1. A degradação sinérgica melhora a eficiência da remoção
A fotocatálise oxida rapidamente os COV em CO₂ e H₂O à temperatura e pressão ambientes, alcançando uma taxa de remoção superior a 90%. Posteriormente, a pulverização biológica utiliza microrganismos para decompor ainda mais a matéria orgânica de baixa concentração remanescente após a fotocatálise, alcançando quase 100% de purificação.
2. Menor consumo de energia e custos operacionais reduzidos
O próprio processo fotocatalítico consome pouca energia, enquanto a pulverização biológica requer apenas temperaturas e nutrientes moderados. O consumo geral de energia é 30% -50% menor do que a combustão simples ou a oxidação em alta temperatura.
3. Maior aplicabilidade e maior estabilidade às condições flutuantes de gases residuais
A fotocatálise possui excelentes capacidades de tratamento para componentes de alta concentração e difíceis de degradar (como hidrocarbonetos halogenados).

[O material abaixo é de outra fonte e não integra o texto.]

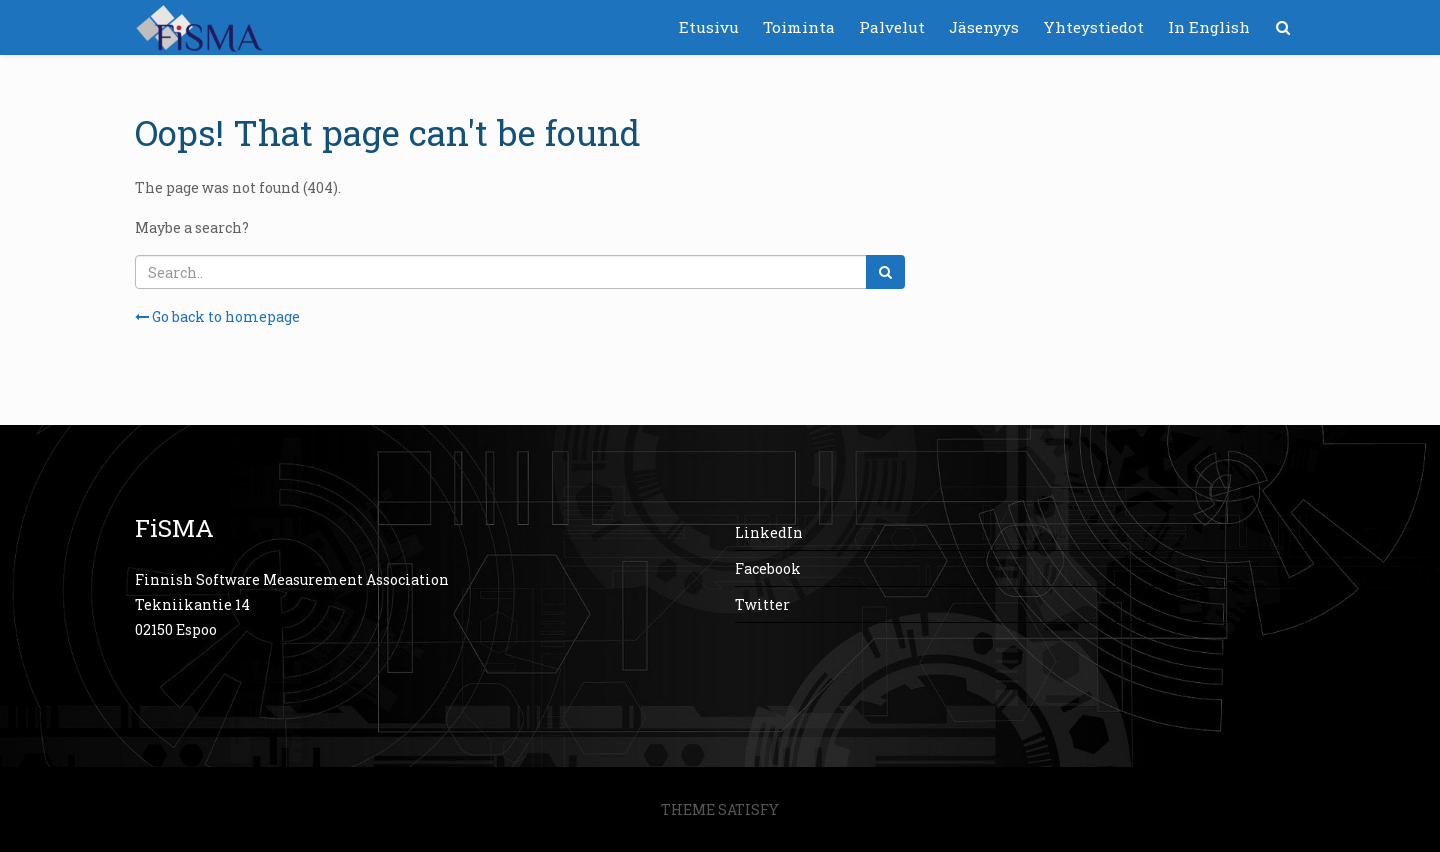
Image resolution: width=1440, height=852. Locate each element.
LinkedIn (769, 532)
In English (1209, 27)
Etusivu (709, 27)
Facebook (768, 568)
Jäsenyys (984, 27)
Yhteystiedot (1093, 27)
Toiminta (799, 27)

A pulverização biológica, com a sua comunidade microbiana adaptativa, pode atenuar o impacto das flutuações de concentração em gases residuais de baixa concentração e composição variável.
4. Poluição secundária quase nula
Ambos os processos não produzem subprodutos de combustão (NOₓ e SOₓ), e o efluente da pulverização biológica pode atender aos padrões ambientais por meio de tratamento bioquímico convencional, atendendo aos requisitos de proteção ambiental verde.

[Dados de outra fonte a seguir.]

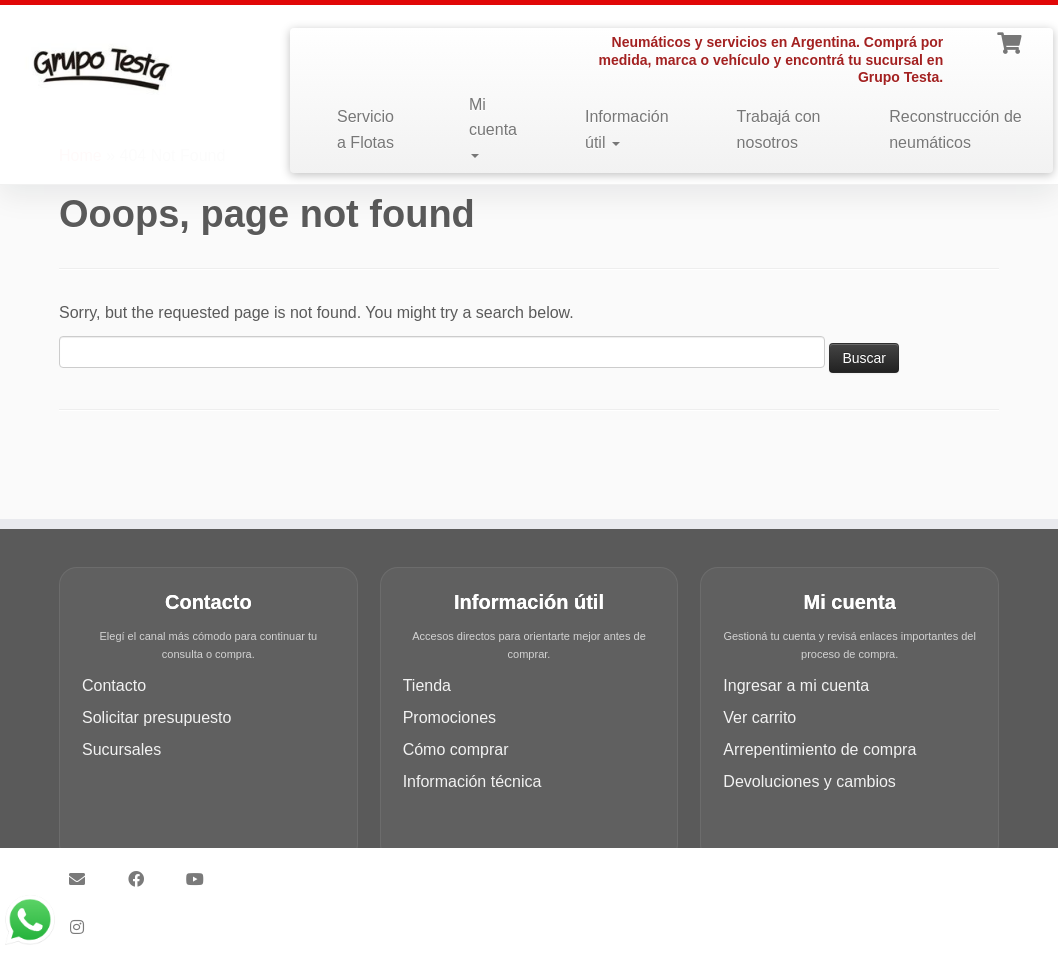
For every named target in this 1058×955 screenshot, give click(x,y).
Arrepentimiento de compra (819, 749)
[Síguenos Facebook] (142, 879)
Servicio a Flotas (365, 129)
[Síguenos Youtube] (201, 879)
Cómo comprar (456, 749)
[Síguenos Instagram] (83, 927)
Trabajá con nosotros (779, 129)
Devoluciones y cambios (809, 781)
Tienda (427, 685)
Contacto (114, 685)
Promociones (449, 717)
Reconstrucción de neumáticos (955, 129)
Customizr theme (670, 870)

Quais instabilidades operacionais são comuns com sistemas de oxidação térmica regenerativa (RTO) ao tratar gases residuais orgânicos flutuantes?
1. Flutuações na concentração do ar de entrada e na vazão, levando à perda de temperatura
Interrupções na produção ou alterações na matéria-prima podem causar flutuações significativas na concentração de COV e no fluxo de gases residuais. Os sistemas de comutação e armazenamento térmico do RTO lutam para se adaptar rapidamente, levando a aumentos ou diminuições repentinas de temperatura, impactando a eficiência da oxidação.
2. Atrasos de resposta na válvula reversora e no elemento de armazenamento térmico
Quando o sistema de reversão muda frequentemente, a confiabilidade da válvula e o tempo de comutação tornam-se críticos. A reversão prematura ou o travamento da válvula podem causar troca de calor irregular, superaquecimento localizado ou resfriamento inadequado.
3. A diminuição da eficiência da recuperação de calor leva ao aumento do consumo de energia.
Quando uma grande quantidade de calor é transportada pelos gases de escape (especialmente no caso de gases de escape com elevado valor calorífico), a temperatura do regenerador torna-se difícil de manter, exigindo que o sistema utilize combustível adicional para reposição de calor, resultando num aumento do consumo de energia e potencialmente desencadeando um encerramento de segurança.
4. Desvio de temperatura durante a inicialização e desligamento.
Durante o arranque, se a concentração do ar de admissão for demasiado elevada, a temperatura da câmara de combustão sobe rapidamente para mais de 800°C, podendo causar choque térmico e danos no regenerador cerâmico. Durante o desligamento, se o calor residual não for liberado imediatamente, a temperatura do sistema diminuirá para esfriar, afetando a transição suave para os processos subsequentes.